PAH can complicate the course of HIV infection regardless of the stage of HIV infection, route of transmission and degree of immunosupression . In 1990’s, epidemiologic data suggested that the prevalence of PAH in HIV-infected persons was approximately 0.5% when highly active anti-retroviral therapy was not available . More recently, the prevalence of PAH in HIV infection was re-evaluated and showed a stable prevalence of 0.46% (95% CI 0.32% to 0.64%) . As mentioned above, PAH usually presents later in the course largely due to the non-specificity of symptoms .
Various treatment options are available for PAH in HIV infection. A Swiss study showed that antiviral therapy appeared to have no effect on preventing the development of PAH, as two-third of patients developed PAH while receiving antiviral therapy. Of note, this study showed no significant survival benefit in patients treated with antiviral therapy compared to those not treated . However, Cicalini, et. al., in their study showed a survival rate of 55% among patients treated with antiviral therapy compared to 22% amongst a non-treatment group (p = 0.02) . This study also recommended an endothelin receptor antagonist, prostacyclin analogs, and type 5 phosphodiestarase inhibitors for treatment of PAH associated with HIV infection . However, the role of antiviral therapy remains unclear in the setting of HIV infection and concomitant PAH.

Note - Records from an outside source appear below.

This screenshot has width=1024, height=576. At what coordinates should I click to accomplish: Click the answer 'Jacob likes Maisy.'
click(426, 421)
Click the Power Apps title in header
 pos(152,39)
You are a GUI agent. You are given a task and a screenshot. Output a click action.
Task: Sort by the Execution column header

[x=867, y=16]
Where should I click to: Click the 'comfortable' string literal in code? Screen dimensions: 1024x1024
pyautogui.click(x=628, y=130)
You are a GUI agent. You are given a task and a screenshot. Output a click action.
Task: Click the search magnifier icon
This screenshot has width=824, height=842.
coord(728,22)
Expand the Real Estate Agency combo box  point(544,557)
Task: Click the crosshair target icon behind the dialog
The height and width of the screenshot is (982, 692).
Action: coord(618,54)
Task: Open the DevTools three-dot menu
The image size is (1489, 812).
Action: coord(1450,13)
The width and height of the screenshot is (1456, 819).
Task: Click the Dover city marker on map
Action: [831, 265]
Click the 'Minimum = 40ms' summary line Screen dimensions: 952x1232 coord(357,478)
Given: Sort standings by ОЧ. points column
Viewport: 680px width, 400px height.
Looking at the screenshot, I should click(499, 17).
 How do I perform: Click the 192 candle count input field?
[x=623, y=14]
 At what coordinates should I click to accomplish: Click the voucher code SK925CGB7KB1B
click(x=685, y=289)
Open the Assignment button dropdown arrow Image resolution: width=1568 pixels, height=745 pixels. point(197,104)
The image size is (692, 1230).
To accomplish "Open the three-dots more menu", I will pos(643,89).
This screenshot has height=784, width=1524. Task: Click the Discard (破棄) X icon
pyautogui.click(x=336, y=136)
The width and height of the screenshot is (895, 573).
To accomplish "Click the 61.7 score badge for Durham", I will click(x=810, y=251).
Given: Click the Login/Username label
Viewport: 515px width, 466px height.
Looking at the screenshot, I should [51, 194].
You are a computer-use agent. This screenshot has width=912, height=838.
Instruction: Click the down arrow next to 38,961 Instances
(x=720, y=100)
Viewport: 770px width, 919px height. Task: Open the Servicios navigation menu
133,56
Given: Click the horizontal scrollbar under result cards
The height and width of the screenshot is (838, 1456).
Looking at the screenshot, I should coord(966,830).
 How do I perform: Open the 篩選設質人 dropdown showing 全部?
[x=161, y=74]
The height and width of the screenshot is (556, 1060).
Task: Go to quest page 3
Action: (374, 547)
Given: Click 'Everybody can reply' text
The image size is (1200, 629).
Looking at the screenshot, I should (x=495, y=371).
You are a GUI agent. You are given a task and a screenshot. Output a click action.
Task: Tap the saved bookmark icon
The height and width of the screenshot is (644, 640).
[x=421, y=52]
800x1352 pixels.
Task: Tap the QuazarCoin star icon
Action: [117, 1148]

In conclusion, more research is required to explore the exact pathophysiologic mechanism of development of PAH in HIV infection, the natural history of PAH disease progression with respect to the course of HIV infection, and effective treatment strategies. Although available literature does not support the disease modifying role of antiviral therapy in the treatment of HIV infection associated PAH, large multicenter prospective studies are needed to establish the effect of a sustained virologic response and a stable T-cell profile on the course of PAH. Clinicians should include PAH in the differential diagnosis of unexplained hypoxia in HIV infected patients. Early recognition of PAH is necessary to ensure the greatest likelihood of favorable outcomes.